NTS urgency allocation in day-to-day practice
Telephone triage with the NTS starts with a mandatory ‘ABCD’ check (i.e. airway, breathing, circulation, disability). In case of direct life-threatening situations, an ambulance will be sent immediately.(37) If there is no life-threatening situation, the triage nurse continues by choosing one out of the 56 main complaints within the NTS. Every main complaint consists of an algorithm composed of hierarchically ordered questions. (18). One of these 56 main complaints is ‘neurological deficit’. After filling out the patient’s responses, the NTS will automatically generate an urgency level ranging from U0 to U5 which is linked to the response time within which a patient should receive medical help (see Table 1).(18, 38) The NTS urgency may be scaled up or down by the triage nurse, often after first consulting the supervising GP.(21) The reason for overruling should be registered, but this is not a mandatory step to complete the NTS triage process.
Difference between NTS urgency and final urgency
Besides the NTS urgency, which is automatically generated, we also evaluated the final urgency, which was defined as either the NTS urgency (if not changed) or the overruled NTS urgency.
In around 20% of all triage calls, the final urgency was unclear after re-listening the recordings in which it was evident that the triage nurse overruled the NTS urgency. This because the triage nurse did not notify the actual allocated urgency after overruling the NTS; e.g. the NTS urgency was U3, but in the audio recording the triage nurse tells the caller “I will sent an ambulance immediately” (U1)). Nevertheless, the urgency in the NTS system remained U3. A panel of three experienced GPs assessed calls in which the final urgency was unclear, blinded to the final diagnosis, and determined the final urgency (unanimously, or majority of votes after group discussion).

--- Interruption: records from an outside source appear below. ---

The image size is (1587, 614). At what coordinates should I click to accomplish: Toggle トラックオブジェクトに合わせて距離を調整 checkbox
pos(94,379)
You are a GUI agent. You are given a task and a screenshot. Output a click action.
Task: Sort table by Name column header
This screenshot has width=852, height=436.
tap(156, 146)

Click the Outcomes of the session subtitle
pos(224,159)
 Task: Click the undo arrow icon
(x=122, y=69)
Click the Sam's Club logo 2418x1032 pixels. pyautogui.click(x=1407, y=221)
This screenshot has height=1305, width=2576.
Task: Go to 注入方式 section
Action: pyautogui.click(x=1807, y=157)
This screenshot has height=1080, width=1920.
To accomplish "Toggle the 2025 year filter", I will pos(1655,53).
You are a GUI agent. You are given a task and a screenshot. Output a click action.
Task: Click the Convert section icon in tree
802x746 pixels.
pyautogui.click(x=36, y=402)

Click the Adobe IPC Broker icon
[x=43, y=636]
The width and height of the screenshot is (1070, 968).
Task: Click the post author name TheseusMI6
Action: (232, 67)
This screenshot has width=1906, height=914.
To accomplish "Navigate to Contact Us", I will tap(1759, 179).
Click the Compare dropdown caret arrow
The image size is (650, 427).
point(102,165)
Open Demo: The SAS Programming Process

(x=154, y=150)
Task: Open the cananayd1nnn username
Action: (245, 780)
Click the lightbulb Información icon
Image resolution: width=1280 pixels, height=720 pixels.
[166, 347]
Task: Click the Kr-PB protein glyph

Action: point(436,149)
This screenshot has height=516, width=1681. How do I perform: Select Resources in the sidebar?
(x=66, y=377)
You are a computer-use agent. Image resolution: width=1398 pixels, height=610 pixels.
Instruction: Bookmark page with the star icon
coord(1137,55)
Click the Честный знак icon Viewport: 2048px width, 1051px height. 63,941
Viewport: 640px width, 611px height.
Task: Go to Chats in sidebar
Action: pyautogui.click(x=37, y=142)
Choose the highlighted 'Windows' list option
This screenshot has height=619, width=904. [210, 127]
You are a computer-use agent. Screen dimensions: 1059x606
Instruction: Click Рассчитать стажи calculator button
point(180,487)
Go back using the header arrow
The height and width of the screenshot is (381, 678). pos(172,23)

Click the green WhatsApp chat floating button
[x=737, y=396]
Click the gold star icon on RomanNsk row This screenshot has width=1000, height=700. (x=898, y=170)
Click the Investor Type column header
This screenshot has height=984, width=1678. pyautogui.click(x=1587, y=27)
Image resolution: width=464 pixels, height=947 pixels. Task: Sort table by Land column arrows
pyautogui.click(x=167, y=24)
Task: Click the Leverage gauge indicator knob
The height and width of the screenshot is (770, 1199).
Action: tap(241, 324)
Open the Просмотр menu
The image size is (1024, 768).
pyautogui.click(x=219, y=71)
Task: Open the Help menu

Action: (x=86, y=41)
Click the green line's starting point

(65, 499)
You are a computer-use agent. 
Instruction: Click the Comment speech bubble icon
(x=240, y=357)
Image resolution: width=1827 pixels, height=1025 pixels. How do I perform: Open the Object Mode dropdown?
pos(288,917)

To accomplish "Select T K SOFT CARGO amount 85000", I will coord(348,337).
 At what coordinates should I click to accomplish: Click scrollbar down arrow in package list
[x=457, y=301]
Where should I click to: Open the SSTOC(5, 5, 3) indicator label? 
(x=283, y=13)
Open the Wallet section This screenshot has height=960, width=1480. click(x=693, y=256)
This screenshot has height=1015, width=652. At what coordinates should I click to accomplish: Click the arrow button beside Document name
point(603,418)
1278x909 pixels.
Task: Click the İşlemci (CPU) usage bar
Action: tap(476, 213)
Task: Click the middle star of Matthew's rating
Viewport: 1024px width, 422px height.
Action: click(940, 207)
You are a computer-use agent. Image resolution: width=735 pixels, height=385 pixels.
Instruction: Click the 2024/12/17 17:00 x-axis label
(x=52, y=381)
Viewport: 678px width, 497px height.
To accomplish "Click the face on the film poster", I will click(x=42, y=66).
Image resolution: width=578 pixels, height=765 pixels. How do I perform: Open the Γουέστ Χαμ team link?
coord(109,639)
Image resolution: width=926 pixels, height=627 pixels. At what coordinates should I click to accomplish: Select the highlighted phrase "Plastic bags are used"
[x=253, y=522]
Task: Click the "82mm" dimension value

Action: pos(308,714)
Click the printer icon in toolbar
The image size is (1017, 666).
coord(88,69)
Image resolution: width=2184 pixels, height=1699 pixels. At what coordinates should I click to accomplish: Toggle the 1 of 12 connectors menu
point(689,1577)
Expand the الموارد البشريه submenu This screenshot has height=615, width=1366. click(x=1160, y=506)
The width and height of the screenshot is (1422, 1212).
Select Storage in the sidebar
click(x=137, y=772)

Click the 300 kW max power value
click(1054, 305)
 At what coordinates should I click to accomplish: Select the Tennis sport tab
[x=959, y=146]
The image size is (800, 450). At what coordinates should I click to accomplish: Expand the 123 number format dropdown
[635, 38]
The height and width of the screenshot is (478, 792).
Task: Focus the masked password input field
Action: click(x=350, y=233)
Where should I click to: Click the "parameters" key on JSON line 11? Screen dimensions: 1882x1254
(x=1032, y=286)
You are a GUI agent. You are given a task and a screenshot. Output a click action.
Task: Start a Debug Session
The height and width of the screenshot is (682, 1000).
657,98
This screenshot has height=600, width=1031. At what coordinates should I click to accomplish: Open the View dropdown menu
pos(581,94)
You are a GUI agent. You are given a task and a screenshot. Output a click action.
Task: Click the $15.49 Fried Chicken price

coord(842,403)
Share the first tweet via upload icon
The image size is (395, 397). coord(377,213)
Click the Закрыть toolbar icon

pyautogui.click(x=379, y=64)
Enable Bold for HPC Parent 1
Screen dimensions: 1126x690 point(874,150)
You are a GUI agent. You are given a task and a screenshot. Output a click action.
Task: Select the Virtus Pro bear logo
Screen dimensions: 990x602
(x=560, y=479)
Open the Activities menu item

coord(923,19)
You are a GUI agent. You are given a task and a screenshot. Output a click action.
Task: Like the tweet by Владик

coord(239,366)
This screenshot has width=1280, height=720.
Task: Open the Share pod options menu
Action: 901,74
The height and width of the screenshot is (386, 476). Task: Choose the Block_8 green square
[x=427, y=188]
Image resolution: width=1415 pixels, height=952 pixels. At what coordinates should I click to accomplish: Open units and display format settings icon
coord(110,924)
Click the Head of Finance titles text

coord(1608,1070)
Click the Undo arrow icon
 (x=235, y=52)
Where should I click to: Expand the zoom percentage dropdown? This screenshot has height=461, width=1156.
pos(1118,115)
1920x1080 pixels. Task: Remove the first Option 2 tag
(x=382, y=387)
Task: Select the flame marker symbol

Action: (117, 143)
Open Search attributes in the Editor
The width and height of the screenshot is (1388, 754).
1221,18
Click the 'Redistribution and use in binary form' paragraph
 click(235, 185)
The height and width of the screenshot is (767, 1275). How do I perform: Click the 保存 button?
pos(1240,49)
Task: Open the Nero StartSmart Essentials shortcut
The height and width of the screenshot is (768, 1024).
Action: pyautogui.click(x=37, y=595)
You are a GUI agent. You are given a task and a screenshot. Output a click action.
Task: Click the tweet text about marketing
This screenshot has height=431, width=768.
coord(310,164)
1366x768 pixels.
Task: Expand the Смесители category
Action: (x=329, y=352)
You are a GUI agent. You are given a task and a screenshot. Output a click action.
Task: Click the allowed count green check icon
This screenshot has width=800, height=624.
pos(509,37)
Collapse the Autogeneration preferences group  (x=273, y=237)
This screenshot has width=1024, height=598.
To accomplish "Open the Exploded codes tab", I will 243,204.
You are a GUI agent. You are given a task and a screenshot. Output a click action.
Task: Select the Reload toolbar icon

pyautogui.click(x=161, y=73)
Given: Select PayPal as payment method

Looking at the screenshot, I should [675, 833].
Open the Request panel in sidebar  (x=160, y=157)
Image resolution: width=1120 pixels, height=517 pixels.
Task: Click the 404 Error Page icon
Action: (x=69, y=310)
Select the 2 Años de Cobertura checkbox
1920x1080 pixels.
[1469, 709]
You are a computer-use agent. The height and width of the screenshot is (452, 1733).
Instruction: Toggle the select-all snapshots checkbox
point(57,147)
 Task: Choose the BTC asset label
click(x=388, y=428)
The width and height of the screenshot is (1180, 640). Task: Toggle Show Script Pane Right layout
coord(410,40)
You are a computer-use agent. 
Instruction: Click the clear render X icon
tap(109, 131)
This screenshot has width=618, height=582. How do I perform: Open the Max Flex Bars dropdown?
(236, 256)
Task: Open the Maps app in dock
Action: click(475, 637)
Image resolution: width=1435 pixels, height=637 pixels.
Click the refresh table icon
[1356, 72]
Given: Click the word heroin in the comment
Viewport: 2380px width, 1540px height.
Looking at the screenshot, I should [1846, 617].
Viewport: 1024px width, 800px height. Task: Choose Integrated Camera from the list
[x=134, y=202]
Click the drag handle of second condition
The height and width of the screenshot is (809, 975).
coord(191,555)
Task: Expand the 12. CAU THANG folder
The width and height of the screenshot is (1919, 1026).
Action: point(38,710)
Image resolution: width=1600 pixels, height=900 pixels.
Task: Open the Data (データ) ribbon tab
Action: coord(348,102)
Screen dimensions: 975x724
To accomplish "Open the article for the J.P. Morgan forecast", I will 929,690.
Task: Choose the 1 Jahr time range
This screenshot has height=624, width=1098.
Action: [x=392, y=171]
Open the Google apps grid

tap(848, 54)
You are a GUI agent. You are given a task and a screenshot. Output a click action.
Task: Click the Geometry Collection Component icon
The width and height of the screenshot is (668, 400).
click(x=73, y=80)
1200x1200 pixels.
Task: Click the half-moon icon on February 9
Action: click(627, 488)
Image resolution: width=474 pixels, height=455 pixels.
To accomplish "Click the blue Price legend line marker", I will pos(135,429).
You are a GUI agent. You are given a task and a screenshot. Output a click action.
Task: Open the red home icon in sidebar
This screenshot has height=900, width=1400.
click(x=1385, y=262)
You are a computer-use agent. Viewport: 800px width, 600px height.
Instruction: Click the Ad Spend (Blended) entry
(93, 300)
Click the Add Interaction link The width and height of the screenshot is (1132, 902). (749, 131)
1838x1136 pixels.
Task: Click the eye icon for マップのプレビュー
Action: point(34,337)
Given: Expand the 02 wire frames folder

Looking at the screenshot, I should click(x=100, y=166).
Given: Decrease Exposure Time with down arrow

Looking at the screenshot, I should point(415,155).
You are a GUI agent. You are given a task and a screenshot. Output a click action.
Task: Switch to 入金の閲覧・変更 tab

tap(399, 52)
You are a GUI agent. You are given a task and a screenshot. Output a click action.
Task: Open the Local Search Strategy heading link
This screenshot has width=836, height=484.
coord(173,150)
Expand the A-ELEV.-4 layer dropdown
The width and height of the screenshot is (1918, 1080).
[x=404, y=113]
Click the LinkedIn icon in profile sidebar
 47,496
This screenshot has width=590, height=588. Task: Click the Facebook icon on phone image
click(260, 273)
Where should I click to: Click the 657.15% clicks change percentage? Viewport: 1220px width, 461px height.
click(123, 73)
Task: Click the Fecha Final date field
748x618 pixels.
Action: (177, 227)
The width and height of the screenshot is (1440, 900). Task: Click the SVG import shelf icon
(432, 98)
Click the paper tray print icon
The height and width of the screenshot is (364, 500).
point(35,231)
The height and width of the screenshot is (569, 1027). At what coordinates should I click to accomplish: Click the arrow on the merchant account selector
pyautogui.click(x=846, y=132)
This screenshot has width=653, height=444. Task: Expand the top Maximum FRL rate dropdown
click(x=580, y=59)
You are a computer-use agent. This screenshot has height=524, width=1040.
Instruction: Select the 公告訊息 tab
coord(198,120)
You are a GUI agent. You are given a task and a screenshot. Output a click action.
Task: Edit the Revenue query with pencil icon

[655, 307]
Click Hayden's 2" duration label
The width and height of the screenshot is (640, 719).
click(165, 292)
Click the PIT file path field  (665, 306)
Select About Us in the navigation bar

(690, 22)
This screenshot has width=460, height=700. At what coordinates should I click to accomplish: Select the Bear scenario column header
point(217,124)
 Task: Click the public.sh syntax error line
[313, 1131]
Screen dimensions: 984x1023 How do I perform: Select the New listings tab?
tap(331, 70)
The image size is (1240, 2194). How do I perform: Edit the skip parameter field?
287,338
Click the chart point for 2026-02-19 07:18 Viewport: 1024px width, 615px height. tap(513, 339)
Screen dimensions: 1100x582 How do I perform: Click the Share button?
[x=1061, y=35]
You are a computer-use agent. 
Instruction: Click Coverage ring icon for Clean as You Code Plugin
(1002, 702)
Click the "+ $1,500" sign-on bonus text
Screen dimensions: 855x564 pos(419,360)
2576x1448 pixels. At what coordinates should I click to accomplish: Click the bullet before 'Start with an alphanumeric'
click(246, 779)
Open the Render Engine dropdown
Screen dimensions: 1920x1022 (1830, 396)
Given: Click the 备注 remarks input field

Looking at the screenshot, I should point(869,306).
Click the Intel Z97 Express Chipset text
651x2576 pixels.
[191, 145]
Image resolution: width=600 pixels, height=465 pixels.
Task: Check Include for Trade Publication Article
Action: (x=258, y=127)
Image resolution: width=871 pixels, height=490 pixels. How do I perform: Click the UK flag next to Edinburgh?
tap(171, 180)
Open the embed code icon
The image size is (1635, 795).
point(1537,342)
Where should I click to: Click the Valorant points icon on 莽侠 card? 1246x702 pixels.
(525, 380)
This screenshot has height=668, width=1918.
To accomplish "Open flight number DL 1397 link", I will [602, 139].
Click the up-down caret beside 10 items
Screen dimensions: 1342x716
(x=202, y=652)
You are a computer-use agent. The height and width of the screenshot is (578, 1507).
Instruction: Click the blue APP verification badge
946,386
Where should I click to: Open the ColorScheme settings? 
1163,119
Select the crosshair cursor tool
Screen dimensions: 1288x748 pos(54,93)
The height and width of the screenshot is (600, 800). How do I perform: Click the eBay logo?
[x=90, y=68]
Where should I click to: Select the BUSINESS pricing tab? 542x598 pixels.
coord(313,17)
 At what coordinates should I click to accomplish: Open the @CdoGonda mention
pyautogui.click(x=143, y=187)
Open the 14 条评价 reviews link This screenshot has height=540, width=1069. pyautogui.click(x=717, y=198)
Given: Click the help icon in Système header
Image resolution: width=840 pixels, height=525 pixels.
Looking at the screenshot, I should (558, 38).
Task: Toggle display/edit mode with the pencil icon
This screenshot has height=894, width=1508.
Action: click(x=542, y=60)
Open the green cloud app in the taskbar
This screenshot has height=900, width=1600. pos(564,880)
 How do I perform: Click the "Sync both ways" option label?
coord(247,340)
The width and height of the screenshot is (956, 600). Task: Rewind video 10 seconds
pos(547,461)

The patients were dichotomised into a high (U1 and U2) and low (U3, U4 and U5) urgency group, and differences in characteristics between these groups were compared. We calculated the accuracy in terms of sensitivity, specificity, positive and negative predictive values of (i) the NTS urgency allocation and (ii) the final urgency allocation (including overruled NTS urgencies), with the clinical outcomes TIA/stroke/LTEs as the reference. For the accuracy calculations we considered for TIA/minor stroke case the urgencies U1, U2 and U3 as adequate, and for major stroke and other LTEs the urgencies U1 and U2. Finally, we compared the baseline characteristics of patients in whom we could retrieve the final diagnosis with those in whom we could not, to assess potential selection bias. Statistical analyses were performed using SPSS version 25.0 (IBM Corp., Armonk, NY, USA).